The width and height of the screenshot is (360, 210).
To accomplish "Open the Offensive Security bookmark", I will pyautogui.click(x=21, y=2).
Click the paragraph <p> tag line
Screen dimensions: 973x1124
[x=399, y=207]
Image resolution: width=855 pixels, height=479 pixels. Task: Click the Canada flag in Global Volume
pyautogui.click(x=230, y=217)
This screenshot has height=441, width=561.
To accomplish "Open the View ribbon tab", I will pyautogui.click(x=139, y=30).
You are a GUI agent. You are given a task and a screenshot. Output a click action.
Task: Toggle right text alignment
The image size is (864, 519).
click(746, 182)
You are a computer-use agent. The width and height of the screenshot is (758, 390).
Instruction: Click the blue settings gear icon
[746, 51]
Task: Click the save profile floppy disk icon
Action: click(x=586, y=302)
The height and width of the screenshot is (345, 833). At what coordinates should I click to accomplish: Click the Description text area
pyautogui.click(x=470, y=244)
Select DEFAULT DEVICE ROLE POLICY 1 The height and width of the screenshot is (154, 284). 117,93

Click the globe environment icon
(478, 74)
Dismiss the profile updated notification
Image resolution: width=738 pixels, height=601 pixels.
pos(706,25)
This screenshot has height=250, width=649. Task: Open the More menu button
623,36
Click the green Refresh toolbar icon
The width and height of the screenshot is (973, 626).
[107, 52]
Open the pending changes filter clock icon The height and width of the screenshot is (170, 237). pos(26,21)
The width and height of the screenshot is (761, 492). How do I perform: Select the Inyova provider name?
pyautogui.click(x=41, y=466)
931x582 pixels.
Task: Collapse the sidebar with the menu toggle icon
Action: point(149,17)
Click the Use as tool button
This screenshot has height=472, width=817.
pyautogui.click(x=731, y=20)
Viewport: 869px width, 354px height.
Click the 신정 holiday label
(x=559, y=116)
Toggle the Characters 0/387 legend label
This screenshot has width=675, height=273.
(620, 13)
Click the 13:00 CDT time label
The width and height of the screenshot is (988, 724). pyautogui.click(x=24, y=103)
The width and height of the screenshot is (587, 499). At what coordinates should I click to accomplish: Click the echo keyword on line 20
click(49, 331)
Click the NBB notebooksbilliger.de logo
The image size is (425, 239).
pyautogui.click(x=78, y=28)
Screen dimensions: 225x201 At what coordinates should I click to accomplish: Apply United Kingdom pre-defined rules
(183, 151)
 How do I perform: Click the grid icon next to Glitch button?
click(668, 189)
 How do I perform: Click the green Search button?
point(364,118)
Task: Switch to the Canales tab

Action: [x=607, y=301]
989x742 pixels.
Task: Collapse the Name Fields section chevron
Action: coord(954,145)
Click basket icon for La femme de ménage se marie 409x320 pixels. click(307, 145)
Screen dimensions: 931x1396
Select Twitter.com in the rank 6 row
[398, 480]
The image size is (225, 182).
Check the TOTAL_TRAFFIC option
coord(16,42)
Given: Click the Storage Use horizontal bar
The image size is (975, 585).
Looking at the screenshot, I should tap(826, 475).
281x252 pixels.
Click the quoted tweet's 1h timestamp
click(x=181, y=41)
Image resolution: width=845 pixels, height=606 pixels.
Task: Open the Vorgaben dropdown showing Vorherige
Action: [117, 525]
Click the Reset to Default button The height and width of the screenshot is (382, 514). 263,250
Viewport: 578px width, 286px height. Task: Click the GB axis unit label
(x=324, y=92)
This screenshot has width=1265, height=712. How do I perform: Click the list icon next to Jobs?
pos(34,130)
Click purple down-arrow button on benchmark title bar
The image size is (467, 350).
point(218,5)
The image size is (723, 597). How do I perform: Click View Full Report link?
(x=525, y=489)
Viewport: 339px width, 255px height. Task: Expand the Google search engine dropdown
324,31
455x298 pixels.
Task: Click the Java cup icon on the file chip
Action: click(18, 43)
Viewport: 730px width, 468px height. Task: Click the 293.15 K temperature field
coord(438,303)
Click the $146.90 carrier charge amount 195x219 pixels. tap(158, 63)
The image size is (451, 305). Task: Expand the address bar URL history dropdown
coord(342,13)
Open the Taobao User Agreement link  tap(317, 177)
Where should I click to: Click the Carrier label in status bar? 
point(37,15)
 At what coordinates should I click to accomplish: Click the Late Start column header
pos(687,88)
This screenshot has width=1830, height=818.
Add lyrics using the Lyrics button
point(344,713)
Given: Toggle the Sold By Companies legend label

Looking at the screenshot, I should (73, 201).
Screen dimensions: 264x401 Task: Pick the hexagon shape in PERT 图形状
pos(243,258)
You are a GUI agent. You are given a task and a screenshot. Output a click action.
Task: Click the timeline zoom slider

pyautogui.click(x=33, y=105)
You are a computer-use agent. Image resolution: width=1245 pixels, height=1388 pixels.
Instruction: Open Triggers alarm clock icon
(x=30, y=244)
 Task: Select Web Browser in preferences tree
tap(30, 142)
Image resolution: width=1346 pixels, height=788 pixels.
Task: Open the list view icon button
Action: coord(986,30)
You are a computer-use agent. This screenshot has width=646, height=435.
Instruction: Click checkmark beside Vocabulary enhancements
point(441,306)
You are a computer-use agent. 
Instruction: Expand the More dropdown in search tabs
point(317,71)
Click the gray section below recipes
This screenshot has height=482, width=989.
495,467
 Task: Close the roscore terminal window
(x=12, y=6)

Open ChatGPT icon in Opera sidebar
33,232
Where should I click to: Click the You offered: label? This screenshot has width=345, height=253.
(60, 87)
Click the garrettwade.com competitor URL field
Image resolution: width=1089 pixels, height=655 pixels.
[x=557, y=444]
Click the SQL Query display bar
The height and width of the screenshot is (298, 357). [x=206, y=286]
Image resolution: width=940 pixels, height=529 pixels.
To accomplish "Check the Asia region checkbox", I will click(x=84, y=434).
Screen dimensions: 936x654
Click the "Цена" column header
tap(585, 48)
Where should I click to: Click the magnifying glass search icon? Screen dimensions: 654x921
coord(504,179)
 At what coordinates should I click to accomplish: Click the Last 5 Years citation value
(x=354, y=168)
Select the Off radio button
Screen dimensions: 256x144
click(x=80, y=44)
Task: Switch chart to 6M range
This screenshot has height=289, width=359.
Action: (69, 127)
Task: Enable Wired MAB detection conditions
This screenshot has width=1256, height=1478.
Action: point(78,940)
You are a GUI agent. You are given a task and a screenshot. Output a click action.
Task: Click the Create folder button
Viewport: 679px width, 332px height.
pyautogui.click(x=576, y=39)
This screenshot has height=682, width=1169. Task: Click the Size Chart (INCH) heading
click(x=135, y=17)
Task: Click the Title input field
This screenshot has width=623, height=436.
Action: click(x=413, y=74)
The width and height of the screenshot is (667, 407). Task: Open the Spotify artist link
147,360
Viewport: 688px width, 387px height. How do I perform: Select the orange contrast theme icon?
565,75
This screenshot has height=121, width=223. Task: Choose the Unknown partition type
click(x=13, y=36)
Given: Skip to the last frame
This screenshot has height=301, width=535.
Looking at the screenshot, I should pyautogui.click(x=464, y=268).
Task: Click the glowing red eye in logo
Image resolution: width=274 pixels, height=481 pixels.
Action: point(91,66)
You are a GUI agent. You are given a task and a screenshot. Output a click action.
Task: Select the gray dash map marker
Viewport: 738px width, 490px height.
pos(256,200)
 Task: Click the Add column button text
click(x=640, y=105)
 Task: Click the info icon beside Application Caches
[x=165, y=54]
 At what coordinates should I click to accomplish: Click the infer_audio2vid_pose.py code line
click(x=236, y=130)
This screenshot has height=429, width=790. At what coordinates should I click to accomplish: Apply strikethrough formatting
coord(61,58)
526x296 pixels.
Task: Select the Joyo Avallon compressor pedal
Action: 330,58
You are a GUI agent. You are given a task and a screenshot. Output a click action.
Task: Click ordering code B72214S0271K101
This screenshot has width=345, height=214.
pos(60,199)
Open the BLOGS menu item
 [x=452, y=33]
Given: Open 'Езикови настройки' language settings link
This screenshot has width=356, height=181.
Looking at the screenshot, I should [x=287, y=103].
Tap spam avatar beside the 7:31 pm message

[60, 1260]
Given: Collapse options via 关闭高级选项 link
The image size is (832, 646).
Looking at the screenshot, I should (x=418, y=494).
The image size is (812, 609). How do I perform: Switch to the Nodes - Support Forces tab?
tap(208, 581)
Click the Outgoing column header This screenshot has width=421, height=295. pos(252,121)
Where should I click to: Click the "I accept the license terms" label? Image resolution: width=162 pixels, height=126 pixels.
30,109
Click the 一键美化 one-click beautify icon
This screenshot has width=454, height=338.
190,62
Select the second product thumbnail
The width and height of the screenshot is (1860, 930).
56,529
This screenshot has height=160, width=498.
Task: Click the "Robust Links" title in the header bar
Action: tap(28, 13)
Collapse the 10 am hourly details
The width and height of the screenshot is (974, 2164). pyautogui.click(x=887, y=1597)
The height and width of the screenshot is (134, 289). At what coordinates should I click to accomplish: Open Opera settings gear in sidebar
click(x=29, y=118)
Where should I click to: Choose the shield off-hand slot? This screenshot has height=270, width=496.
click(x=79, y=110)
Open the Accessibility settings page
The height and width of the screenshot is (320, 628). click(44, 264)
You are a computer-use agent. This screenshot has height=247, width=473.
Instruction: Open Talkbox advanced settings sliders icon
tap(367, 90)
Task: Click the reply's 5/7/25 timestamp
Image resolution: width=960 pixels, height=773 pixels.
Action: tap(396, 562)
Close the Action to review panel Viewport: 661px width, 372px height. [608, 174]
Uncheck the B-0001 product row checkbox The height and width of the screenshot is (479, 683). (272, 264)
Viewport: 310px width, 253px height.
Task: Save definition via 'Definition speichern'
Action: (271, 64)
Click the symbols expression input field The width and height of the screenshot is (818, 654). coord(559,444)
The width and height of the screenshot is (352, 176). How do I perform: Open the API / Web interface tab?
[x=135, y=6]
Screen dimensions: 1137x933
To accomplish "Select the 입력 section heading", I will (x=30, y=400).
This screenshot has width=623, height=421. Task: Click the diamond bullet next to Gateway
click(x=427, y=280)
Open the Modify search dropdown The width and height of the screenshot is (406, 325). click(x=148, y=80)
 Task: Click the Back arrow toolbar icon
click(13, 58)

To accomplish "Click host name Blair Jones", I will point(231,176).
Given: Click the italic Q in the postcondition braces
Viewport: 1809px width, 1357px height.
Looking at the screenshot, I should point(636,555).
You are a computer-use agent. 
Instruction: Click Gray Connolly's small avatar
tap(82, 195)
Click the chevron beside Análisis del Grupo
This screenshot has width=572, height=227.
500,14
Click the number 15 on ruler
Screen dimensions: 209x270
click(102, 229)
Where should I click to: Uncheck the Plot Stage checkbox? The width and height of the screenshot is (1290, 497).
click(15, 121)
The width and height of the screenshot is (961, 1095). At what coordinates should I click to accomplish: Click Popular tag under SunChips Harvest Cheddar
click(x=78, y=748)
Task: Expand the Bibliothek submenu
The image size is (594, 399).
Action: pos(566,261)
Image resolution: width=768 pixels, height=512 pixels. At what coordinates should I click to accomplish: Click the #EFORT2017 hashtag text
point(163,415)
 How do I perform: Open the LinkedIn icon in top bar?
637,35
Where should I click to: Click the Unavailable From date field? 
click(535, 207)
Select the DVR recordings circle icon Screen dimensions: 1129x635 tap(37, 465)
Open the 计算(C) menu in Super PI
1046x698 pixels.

────────────────────────────────────────

Task directions: Begin with the first line of the listing and copy exactly through the line that contains "Viewport: 869px width, 354px height.", please, keeping both ends and leaving out everything after.

Response to the task:
The width and height of the screenshot is (360, 210).
To accomplish "Open the Offensive Security bookmark", I will pyautogui.click(x=21, y=2).
Click the paragraph <p> tag line
Screen dimensions: 973x1124
[x=399, y=207]
Image resolution: width=855 pixels, height=479 pixels. Task: Click the Canada flag in Global Volume
pyautogui.click(x=230, y=217)
This screenshot has height=441, width=561.
To accomplish "Open the View ribbon tab", I will pyautogui.click(x=139, y=30).
You are a GUI agent. You are given a task and a screenshot. Output a click action.
Task: Toggle right text alignment
The image size is (864, 519).
click(746, 182)
You are a computer-use agent. The width and height of the screenshot is (758, 390).
Instruction: Click the blue settings gear icon
[746, 51]
Task: Click the save profile floppy disk icon
Action: click(x=586, y=302)
The height and width of the screenshot is (345, 833). At what coordinates should I click to accomplish: Click the Description text area
pyautogui.click(x=470, y=244)
Select DEFAULT DEVICE ROLE POLICY 1 The height and width of the screenshot is (154, 284). 117,93

Click the globe environment icon
(478, 74)
Dismiss the profile updated notification
Image resolution: width=738 pixels, height=601 pixels.
pos(706,25)
This screenshot has height=250, width=649. Task: Open the More menu button
623,36
Click the green Refresh toolbar icon
The width and height of the screenshot is (973, 626).
[107, 52]
Open the pending changes filter clock icon The height and width of the screenshot is (170, 237). pos(26,21)
The width and height of the screenshot is (761, 492). How do I perform: Select the Inyova provider name?
pyautogui.click(x=41, y=466)
931x582 pixels.
Task: Collapse the sidebar with the menu toggle icon
Action: point(149,17)
Click the Use as tool button
This screenshot has height=472, width=817.
pyautogui.click(x=731, y=20)
Viewport: 869px width, 354px height.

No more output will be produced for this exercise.